The exercise:
Please rewrite only the lines of the material from the one containing "The height and" through the one containing "will click(586, 496).", swapping "watermark" for "caption" and leaving everything else unchanged.

* Start Material *

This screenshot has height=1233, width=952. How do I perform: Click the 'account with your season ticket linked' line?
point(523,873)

* End Material *
* Start Material *

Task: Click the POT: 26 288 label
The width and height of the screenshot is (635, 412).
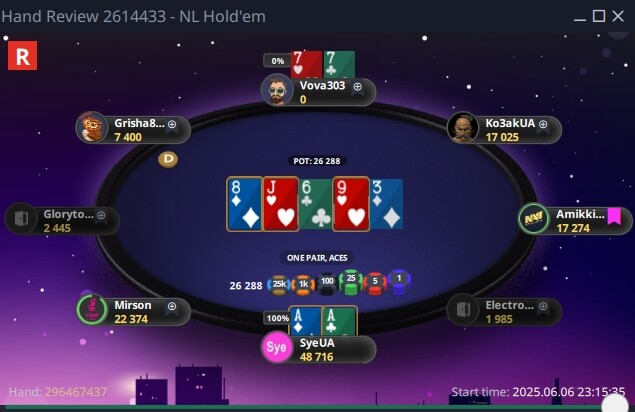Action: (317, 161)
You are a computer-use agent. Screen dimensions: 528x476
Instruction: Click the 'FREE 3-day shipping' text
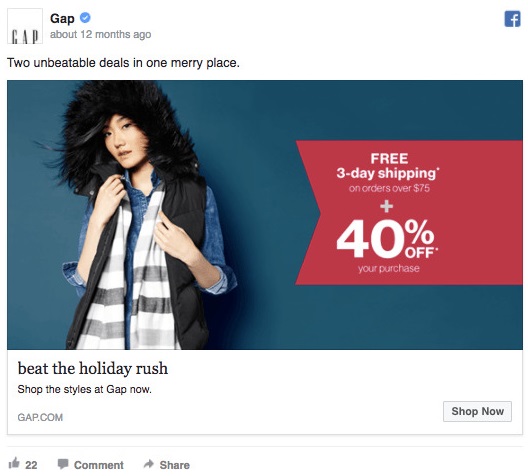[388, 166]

* End Material *
* Start Material *

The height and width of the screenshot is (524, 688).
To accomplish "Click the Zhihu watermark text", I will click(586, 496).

* End Material *

Exercise answer:
The height and width of the screenshot is (524, 688).
To accomplish "Click the Zhihu caption text", I will click(586, 496).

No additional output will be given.